Please print every one of the items below again, line for line and word for word, with nothing changed.

Raw items:
---
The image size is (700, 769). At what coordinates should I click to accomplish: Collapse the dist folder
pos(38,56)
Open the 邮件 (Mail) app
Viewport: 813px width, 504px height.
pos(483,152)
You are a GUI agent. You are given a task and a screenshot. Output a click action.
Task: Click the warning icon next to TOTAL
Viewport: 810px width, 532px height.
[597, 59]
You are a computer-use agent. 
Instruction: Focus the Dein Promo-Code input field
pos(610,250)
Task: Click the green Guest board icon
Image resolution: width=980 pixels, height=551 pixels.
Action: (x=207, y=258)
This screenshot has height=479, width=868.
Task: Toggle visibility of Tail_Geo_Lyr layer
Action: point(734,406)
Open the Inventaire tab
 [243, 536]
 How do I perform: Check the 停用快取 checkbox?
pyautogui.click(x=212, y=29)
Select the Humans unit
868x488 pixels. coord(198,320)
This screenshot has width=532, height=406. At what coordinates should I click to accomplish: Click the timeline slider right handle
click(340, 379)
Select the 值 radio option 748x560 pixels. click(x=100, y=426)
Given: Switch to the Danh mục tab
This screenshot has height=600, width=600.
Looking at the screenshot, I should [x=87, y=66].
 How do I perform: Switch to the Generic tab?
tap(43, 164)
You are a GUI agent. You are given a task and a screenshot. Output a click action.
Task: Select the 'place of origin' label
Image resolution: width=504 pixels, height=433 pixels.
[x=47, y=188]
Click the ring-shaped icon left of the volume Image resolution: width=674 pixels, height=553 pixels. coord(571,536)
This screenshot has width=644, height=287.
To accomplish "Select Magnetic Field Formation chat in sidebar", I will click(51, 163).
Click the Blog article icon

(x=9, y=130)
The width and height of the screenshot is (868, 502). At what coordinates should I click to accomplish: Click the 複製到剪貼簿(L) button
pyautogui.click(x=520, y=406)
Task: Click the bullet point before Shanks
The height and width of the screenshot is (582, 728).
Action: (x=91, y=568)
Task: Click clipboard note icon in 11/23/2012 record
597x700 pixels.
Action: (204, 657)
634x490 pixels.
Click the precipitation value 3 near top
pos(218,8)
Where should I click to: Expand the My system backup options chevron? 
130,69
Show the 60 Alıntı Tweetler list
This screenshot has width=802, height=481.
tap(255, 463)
---
◆ Written answer
The image size is (700, 769). At what coordinates should I click to accomplish: Collapse the dist folder
pos(38,56)
Open the 邮件 (Mail) app
Viewport: 813px width, 504px height.
pos(483,152)
You are a GUI agent. You are given a task and a screenshot. Output a click action.
Task: Click the warning icon next to TOTAL
Viewport: 810px width, 532px height.
[597, 59]
You are a computer-use agent. 
Instruction: Focus the Dein Promo-Code input field
pos(610,250)
Task: Click the green Guest board icon
Image resolution: width=980 pixels, height=551 pixels.
Action: (x=207, y=258)
This screenshot has height=479, width=868.
Task: Toggle visibility of Tail_Geo_Lyr layer
Action: point(734,406)
Open the Inventaire tab
 [243, 536]
 How do I perform: Check the 停用快取 checkbox?
pyautogui.click(x=212, y=29)
Select the Humans unit
868x488 pixels. coord(198,320)
This screenshot has width=532, height=406. At what coordinates should I click to accomplish: Click the timeline slider right handle
click(340, 379)
Select the 值 radio option 748x560 pixels. click(x=100, y=426)
Given: Switch to the Danh mục tab
This screenshot has height=600, width=600.
Looking at the screenshot, I should [x=87, y=66].
 How do I perform: Switch to the Generic tab?
tap(43, 164)
You are a GUI agent. You are given a task and a screenshot. Output a click action.
Task: Select the 'place of origin' label
Image resolution: width=504 pixels, height=433 pixels.
[x=47, y=188]
Click the ring-shaped icon left of the volume Image resolution: width=674 pixels, height=553 pixels. coord(571,536)
This screenshot has width=644, height=287.
To accomplish "Select Magnetic Field Formation chat in sidebar", I will click(51, 163).
Click the Blog article icon

(x=9, y=130)
The width and height of the screenshot is (868, 502). At what coordinates should I click to accomplish: Click the 複製到剪貼簿(L) button
pyautogui.click(x=520, y=406)
Task: Click the bullet point before Shanks
The height and width of the screenshot is (582, 728).
Action: (x=91, y=568)
Task: Click clipboard note icon in 11/23/2012 record
597x700 pixels.
Action: (204, 657)
634x490 pixels.
Click the precipitation value 3 near top
pos(218,8)
Where should I click to: Expand the My system backup options chevron? 
130,69
Show the 60 Alıntı Tweetler list
This screenshot has width=802, height=481.
tap(255, 463)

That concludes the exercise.